BI24_FLASH_L’EUROPA VISTA DA BIELLA. Sandro Delmastro: “Sparisce anche l’avanti e dopo Cristo: sempre più schiavi dell’Islam”

_Sandro Delmastro delle Vedove
Sul quotidiano “Il Corriere della Sera” Pierluigi Battista critica una “provocazione decisamente ridicola” dettata dal “politicamente corretto”: quella di molte scuole delle contee della Gran Bretagna, che hanno addirittura deciso di eliminare, senza sentire la vergogna per il proprio atteggiamento servile, la sigla del calendario gregoriano “avanti Cristo – dopo Cristo”, con un più… ‘neutro’ e ‘meno impegnativo’ “bce/ce”, “avanti l’era comune” ed “era comune”.
Il tutto per non ‘irritare’ gli studenti di natura e di religione musulmana. La notizia fornita dal quotidiano milanese, anche se difficile a credersi, purtroppo risponde a drammatica e pericolosissima verità. Questo ‘fatto nuovo’, scoperto per la prima volta da un’inchiesta del “Mail on Sunday” ed immediatamente pubblicato sul giornale, è stato descritto come una “grande vergogna” dall’ex arcivescovo di Canterbury, Lord Carey, che afferma, paradossalmente, di non aver “mai incontrato un singolo ‘leader’ musulmano o ebraico offeso dal calendario gregoriano”.
In altre parole, e questo è il vero paradosso, facciamo persino ciò che non viene richiesto dai musulmani! Il nostro servilismo è letteralmente e sconciamente volgare ed insopportabile! Nel programma di religione 2017, pubblicato dal Consiglio dell’East Sussex, si legge che “i termini BC (‘avanti Cristo’) e AD (‘anno domini’) rimarranno di uso comune (“ma ormai ‘superato’ . N.d.A.“) ma “BCE” (‘avanti l’era comune’) e “CE” (‘era comune’), saranno d’ora in poi utilizzati per dimostrare sensibilità nei confronti di coloro che non sono cristiani”.
Francamente si tratta di un atteggiamento e di un comportamento del tutto insopportabile, che mi fa sentire la vergogna per una Fede che ormai ha perso la necessaria e doverosa dignità e che invece doveva assolutamente essere mantenuta con orgoglio e senza alcuna “guerra di religione”. Fra l’altro questi strani Cristiani (secondo me non lo sono affatto!) dimostrano di non conoscere assolutamente il mondo musulmano, che non porta rispetto nei confronti di coloro che non hanno rispetto neppure per la propria Fede.

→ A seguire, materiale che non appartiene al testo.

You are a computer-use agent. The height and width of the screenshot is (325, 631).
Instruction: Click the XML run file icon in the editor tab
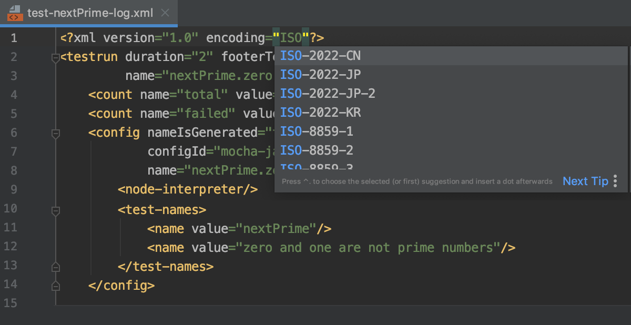(15, 13)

Ed anche in Italia ormai vi sono già la prime avvisaglie terribili di questo atteggiamento e comportamento insopportabilmente servile e, soprattutto, disprezzato, per la sua lercia viltà, dai musulmani medesimi. Siamo ormai su una strada pericolosissima e, procedendo in questa direzione, senza vie d’uscita procederemo lungo quella strada di ‘schiavitù’ verso il mondo arabo dopo che, per secoli, siamo riusciti a salvaguardare, in modo assoluto ed anzi combattivo, la nostra libertà politica e religiosa. E’ proprio il caso di dire: “Che Dio ci perdoni!”.